━━━━━ INPUT

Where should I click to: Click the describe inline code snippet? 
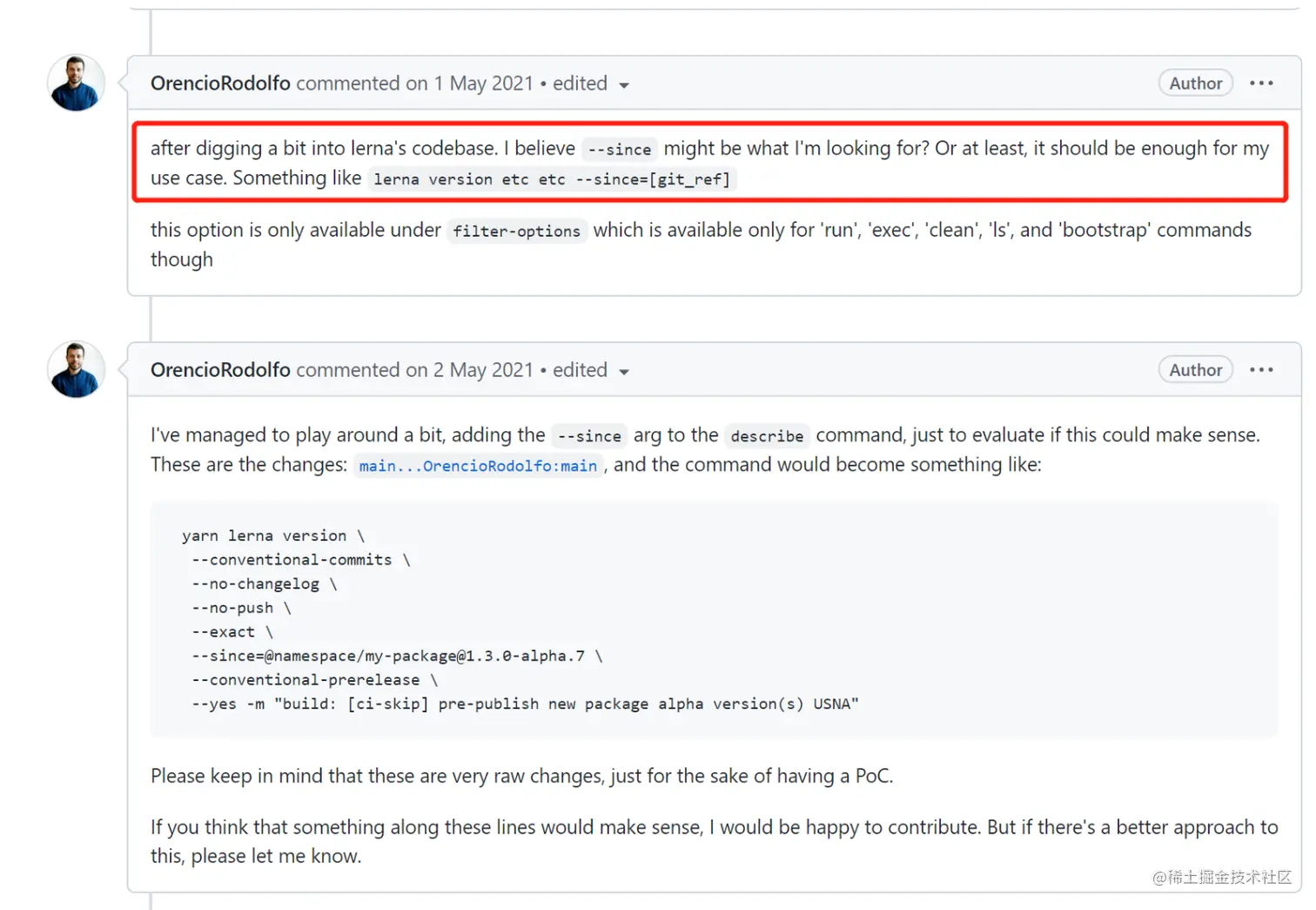tap(767, 435)
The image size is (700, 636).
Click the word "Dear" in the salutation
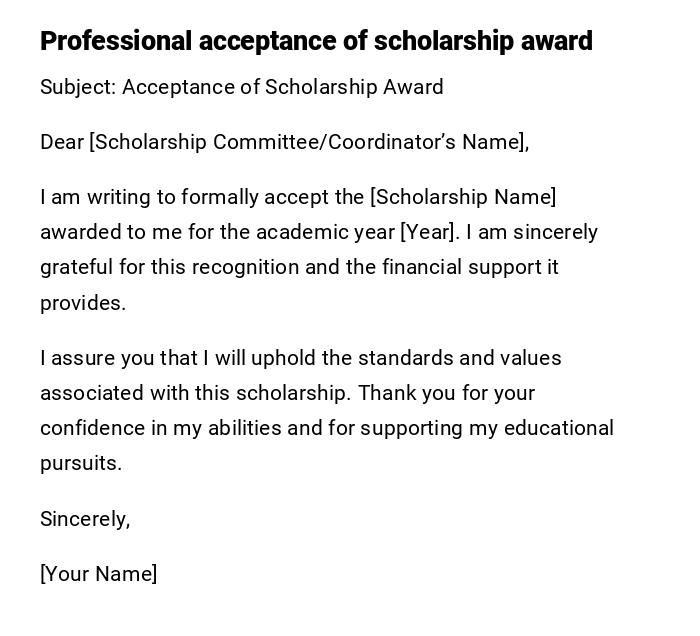coord(62,142)
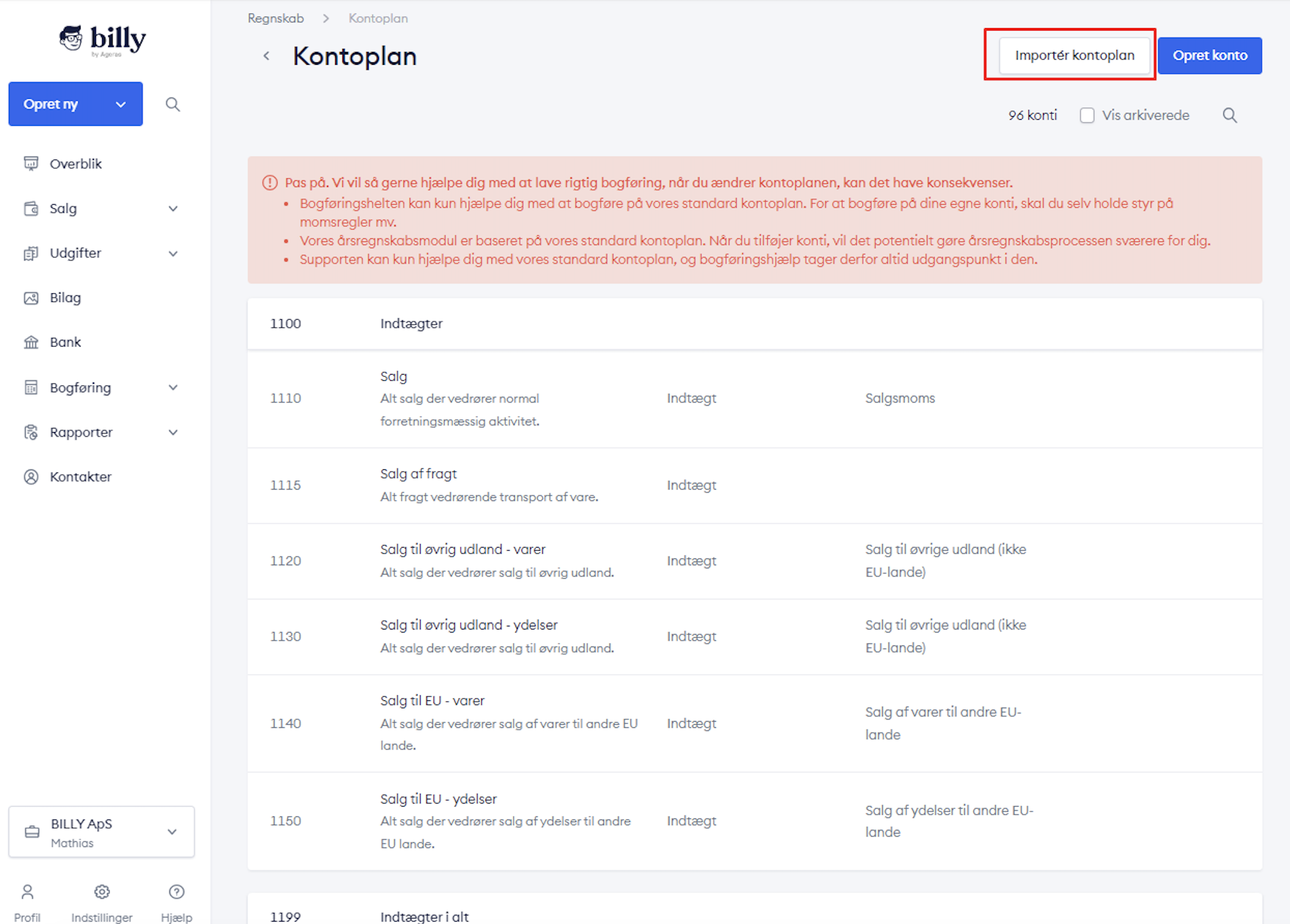Click the billy logo

[103, 40]
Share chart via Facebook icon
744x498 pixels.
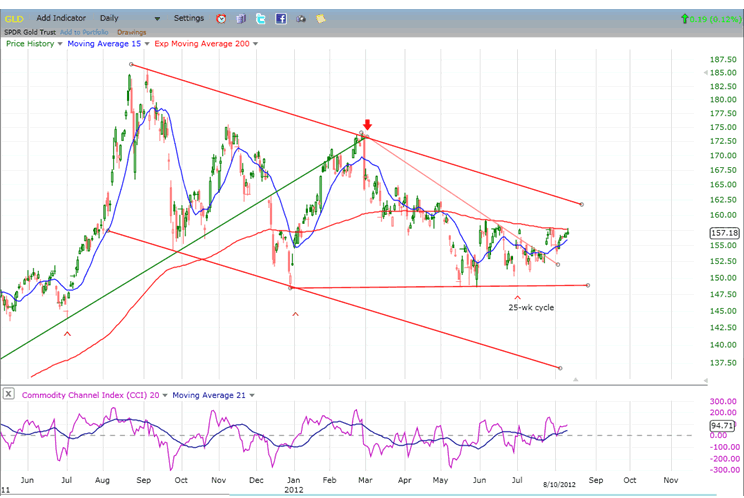[280, 18]
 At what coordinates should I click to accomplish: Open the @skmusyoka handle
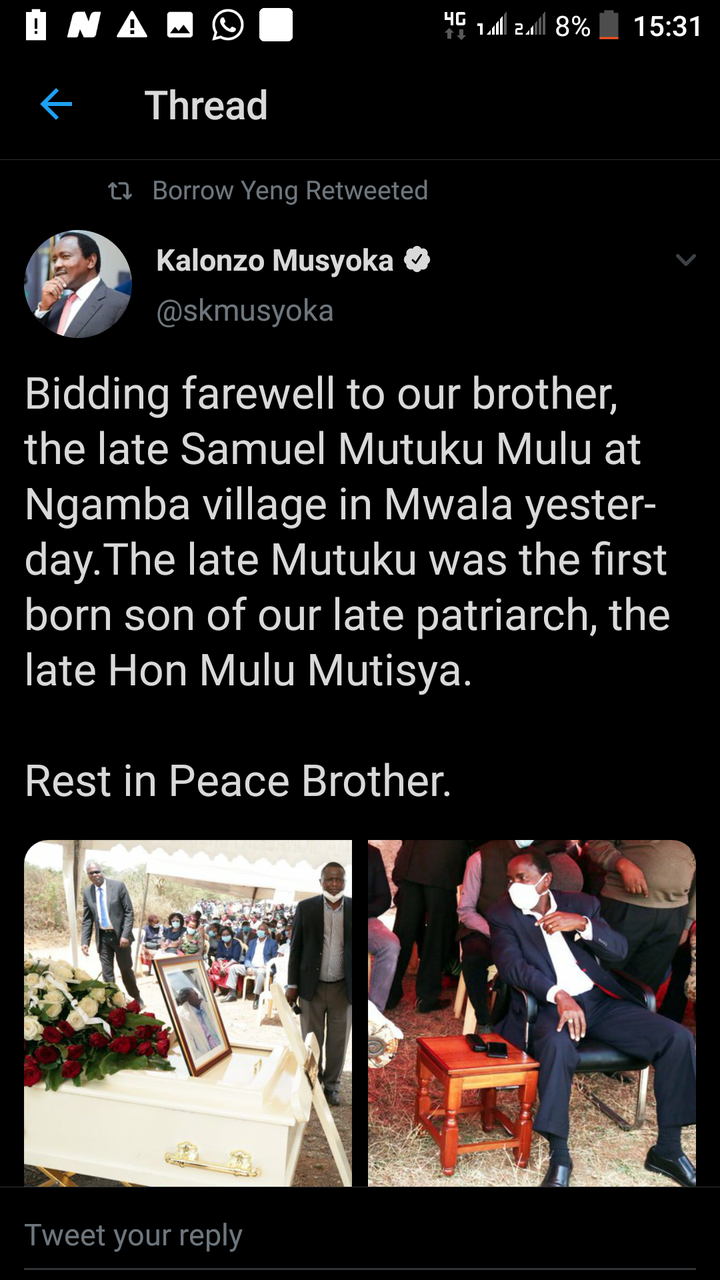tap(245, 311)
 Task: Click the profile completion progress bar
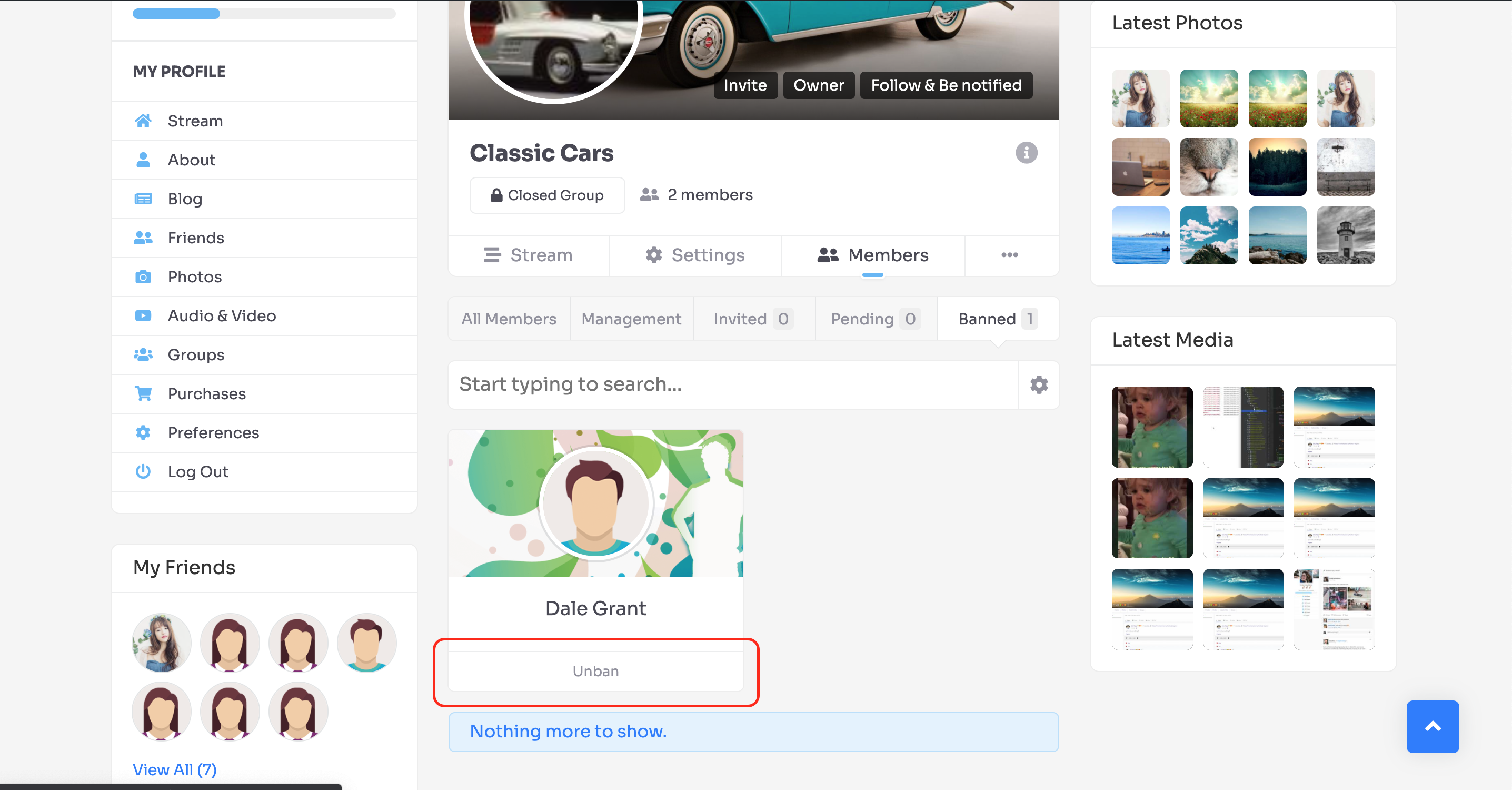(264, 14)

━━━━━━━━━━

→ **TASK DIRECTIONS**
Return every line of the listing above word for word, leaving out the pictures.

→ **FINISHED ANSWER**
Where should I click to: Click the describe inline code snippet? 
tap(767, 435)
The image size is (700, 636).
Click the word "Dear" in the salutation
coord(62,142)
Click the billy logo

[103, 40]
Share chart via Facebook icon
744x498 pixels.
[280, 18]
 At what coordinates should I click to accomplish: Open the @skmusyoka handle
tap(245, 311)
 Task: Click the profile completion progress bar
(264, 14)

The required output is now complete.